Monday, March 21st, 2011
Blogs | Sociology of Sheena
Because A Meltdown Wouldn’t Be Sexy
My morning exploded. I felt like I was doing breaststrokes at 50 MPH and yet I felt like I hadn’t moved an inch. In the moment, I felt overwhelmed. I thought about all my to do list. There are a lot. There’s my professional to do list. My personal to do list. My personal professional to do list. And lastly, my theater to do list. I just keep adding things to each list but I found I wasn’t crossing any thing off.
“This is too much stuff!” I thought as I wrote it all down, “And now I just don’t feel good!”
I knew after organizing and prioritizing my list, it would be better.
I knew after delegating, leveraging or outsourcing, it would be better.
I knew after Eating the Frog, it would be better.
I knew after various techniques, it would be better.
But for about five minutes, I couldn’t grab any thought in my mind.
So what did I do, in the moment?
Having a melt down or throwing a tantrum wasn’t an option.
I put on my “Three Poms in a Pod” hat, turned on my iPod to random, walked away from my desk and went to Starbucks for a Chai Tee. Fifteen minutes later, I was back at my desk with a renewed sense of focus. I was no longer “overwhelmed”. I was good to go.

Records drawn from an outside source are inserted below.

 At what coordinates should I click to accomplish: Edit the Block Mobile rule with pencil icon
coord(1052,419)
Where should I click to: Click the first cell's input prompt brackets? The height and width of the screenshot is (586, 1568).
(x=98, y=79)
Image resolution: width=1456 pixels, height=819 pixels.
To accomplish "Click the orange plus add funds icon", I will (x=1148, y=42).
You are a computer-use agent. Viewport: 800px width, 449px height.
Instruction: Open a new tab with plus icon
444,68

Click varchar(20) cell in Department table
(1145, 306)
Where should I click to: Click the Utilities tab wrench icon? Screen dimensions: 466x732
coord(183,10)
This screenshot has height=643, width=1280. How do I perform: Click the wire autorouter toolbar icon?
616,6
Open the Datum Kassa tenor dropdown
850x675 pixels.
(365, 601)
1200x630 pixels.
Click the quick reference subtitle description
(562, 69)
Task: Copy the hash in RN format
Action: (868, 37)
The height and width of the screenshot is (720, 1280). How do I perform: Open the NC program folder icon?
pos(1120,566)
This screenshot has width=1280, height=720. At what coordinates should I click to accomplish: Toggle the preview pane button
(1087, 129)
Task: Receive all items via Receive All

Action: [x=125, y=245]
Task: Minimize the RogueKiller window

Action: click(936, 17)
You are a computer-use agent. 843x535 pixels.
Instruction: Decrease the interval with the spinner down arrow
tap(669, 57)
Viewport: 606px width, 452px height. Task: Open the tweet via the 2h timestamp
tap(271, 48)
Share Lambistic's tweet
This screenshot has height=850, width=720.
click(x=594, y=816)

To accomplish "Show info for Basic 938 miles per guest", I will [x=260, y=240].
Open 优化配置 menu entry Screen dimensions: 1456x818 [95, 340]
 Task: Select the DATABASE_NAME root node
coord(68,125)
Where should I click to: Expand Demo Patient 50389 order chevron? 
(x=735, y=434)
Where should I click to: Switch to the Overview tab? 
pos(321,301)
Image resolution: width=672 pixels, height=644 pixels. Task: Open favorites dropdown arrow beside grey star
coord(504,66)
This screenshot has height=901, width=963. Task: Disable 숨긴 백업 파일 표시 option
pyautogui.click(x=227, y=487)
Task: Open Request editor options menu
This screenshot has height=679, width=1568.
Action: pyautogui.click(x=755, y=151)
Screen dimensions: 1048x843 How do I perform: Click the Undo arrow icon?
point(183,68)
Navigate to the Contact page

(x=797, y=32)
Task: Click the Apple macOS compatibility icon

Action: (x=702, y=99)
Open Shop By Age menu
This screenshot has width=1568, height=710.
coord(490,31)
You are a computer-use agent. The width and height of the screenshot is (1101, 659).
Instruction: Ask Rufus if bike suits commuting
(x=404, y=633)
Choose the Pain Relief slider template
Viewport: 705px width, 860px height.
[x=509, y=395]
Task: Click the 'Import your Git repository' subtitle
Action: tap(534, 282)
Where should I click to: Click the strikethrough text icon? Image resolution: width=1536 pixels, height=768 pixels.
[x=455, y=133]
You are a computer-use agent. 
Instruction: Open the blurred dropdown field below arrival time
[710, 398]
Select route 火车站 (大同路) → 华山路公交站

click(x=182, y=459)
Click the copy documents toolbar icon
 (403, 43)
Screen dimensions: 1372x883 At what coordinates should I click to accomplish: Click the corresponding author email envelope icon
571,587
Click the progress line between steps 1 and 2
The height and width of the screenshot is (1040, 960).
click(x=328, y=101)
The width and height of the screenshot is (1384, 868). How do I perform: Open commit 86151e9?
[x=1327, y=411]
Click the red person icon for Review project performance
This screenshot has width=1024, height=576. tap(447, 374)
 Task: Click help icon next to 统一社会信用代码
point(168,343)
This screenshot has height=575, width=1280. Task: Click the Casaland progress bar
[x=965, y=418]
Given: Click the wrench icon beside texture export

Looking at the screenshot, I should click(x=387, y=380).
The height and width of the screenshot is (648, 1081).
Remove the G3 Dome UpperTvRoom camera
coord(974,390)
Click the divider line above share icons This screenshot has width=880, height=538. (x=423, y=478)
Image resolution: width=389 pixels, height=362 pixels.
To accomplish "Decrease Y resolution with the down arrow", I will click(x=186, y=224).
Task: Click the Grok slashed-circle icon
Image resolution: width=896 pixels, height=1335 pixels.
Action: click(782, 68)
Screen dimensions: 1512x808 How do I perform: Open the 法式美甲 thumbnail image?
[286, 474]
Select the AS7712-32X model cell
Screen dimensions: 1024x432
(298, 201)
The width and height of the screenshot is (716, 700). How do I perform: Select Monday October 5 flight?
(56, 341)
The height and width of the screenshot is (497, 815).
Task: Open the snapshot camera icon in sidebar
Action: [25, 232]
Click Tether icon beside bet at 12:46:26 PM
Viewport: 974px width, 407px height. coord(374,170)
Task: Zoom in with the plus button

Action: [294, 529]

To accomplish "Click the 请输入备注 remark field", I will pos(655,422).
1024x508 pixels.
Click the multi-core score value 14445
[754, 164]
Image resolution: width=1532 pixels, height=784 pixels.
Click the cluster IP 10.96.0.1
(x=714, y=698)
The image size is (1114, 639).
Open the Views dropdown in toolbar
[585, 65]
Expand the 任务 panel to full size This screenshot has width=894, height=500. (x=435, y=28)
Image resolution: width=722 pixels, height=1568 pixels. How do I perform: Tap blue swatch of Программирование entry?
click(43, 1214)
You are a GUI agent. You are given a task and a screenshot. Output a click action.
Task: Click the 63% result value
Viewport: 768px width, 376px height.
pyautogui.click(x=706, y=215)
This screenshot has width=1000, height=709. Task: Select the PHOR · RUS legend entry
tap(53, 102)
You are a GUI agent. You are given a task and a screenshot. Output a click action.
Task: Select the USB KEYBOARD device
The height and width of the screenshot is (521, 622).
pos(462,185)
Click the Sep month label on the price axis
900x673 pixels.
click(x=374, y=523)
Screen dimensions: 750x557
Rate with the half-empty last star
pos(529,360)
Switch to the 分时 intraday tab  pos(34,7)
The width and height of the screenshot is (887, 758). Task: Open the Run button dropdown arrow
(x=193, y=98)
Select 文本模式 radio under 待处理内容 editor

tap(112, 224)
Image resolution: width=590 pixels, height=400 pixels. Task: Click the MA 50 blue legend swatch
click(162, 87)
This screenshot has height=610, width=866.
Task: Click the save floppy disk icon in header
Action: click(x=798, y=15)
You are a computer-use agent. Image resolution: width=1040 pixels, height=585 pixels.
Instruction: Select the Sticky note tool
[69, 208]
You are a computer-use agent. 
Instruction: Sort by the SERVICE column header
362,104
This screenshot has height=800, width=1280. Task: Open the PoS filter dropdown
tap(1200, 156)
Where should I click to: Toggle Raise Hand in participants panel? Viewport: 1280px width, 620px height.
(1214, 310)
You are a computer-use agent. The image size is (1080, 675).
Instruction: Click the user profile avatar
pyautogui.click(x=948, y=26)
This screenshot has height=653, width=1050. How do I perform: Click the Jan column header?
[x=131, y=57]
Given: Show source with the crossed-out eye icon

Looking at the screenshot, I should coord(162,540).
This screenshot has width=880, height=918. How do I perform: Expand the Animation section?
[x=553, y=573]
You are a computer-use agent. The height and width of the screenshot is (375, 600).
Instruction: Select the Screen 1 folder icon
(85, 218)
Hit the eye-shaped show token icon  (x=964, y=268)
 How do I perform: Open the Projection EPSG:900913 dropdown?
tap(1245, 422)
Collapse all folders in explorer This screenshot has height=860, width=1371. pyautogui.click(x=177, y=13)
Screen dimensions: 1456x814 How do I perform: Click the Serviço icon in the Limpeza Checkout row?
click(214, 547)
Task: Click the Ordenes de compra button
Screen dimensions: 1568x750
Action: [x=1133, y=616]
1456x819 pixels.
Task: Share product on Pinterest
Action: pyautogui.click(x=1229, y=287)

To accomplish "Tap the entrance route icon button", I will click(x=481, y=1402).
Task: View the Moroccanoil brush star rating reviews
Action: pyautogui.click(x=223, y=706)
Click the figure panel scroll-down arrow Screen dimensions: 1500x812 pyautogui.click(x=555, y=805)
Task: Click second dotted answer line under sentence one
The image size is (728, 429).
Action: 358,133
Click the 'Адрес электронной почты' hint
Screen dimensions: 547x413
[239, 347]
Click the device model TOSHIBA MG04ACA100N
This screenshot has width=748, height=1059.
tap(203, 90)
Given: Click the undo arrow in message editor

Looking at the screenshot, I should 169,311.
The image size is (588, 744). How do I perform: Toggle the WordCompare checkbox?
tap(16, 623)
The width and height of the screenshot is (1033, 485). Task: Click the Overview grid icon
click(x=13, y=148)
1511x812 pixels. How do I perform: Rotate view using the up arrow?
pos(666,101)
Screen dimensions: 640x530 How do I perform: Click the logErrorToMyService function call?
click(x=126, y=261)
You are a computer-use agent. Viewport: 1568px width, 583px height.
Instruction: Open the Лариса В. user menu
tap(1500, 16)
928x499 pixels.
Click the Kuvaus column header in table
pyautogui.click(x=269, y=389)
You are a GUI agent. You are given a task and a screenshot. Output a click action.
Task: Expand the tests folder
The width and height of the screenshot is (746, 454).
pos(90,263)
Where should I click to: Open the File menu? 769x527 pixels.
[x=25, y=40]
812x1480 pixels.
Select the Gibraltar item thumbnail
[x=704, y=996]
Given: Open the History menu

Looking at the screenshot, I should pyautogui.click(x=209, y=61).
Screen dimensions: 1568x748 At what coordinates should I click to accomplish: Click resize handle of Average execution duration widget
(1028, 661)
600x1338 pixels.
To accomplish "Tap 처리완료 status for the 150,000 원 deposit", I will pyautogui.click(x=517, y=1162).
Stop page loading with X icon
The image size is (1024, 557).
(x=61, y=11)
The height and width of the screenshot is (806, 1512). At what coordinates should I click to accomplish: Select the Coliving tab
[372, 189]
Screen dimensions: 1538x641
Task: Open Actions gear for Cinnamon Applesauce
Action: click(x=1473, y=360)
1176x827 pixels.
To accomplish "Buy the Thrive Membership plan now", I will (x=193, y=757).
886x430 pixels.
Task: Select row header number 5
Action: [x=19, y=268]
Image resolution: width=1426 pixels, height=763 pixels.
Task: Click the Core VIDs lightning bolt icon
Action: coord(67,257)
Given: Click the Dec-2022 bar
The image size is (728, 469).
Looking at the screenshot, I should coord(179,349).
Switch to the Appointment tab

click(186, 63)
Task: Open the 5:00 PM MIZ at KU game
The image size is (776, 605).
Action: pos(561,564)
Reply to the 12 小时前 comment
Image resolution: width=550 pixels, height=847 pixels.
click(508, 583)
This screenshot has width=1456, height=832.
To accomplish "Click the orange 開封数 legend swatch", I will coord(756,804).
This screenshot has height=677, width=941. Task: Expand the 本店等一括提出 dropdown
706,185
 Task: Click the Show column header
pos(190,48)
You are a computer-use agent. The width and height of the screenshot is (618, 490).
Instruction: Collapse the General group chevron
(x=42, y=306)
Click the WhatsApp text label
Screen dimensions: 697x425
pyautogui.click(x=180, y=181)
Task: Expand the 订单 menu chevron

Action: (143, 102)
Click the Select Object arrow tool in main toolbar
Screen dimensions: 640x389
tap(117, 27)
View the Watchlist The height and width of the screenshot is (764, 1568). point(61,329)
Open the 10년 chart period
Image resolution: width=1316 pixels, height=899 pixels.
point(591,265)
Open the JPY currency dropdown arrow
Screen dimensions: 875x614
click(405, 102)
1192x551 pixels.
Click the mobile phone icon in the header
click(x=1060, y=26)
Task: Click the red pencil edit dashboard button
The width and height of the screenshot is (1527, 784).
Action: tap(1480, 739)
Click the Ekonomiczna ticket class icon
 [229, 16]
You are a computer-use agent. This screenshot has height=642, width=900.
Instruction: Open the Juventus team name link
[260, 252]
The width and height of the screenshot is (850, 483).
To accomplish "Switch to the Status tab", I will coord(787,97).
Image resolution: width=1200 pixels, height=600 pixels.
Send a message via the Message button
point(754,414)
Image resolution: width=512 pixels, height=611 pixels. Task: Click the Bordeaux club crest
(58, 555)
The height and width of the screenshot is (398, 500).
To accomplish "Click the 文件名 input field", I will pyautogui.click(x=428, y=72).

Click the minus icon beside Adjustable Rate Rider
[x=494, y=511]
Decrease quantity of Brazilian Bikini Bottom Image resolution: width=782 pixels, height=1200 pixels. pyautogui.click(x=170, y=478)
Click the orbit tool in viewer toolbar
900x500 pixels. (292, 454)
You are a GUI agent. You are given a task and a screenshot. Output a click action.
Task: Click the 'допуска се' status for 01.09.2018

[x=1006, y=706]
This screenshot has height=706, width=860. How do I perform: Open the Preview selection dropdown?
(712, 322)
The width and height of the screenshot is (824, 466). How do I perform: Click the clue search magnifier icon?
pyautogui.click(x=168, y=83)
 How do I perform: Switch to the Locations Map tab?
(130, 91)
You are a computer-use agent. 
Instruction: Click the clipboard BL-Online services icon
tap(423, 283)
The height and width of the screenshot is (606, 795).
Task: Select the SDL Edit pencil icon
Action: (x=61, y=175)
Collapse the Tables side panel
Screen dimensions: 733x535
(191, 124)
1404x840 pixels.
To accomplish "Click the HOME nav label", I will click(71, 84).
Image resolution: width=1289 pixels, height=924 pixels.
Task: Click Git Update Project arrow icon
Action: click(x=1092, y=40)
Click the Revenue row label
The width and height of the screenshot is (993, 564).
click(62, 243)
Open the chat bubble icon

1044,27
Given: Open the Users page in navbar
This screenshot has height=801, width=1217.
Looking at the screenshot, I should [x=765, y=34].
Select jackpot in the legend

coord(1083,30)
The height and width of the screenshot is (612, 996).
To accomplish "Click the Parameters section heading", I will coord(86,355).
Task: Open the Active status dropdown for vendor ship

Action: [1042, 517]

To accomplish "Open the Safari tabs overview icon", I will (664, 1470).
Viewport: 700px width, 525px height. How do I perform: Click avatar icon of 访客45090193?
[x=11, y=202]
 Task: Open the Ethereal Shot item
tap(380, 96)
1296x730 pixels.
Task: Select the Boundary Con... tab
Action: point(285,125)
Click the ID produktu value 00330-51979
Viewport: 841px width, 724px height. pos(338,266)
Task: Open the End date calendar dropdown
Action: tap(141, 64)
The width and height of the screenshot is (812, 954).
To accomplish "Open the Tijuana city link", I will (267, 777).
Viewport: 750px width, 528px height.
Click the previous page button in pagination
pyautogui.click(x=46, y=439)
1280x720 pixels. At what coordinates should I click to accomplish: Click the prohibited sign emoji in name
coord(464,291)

Why did this method work for me?
The hat makes me feel good. I like the color. I like how it falls on my head. I like how it looks on my head. I feel cute and warm and artistic wearing it. (It’s like that old trick of wearing your best dress to a test, even if you know you might fail. Or its like the method of dressing for the professional position that you want and not the one you currently have…if you’re looking to move up.) Clothes effect physicality and psychology. They affect the way you move. I could go on. I knew wearing my hat…would literally change my mind.
Music plays with my emotions. Putting my ipod on random meant I wouldn’t stay in any emotion for too long. Having a random flow meant I couldn’t get out of the “stuck” feeling and move from happy song to sad song to emo song to indie rock song to broadway number. Having the music play with my emotions kept me from being stuck in one.
Walking away from my desk got me away from it all whether it was for five minutes, five hours or five days. Sometimes the best thing to do is …. something else… before you can get back to the doing. (Does that make sense?)
Going to starbucks and getting chai tea…. well, I like their chai tea. It’s tasty and warm drinks comfort me. And Chai reminds me of the fall, which is my favorite season. The physicality of drinking something that affects my psychology helped ease a growing sense of tension in my mind and body.
Hat. Music. Chai Tea.
I was starting to get overwhelmed and before it grew out of control and before I employed methods to getting it all down… I needed a quick relief to help my psyche.
Hat. Music. Chai Tea.
What soothes your agitation before it grows and before you employ your methodology of completing task?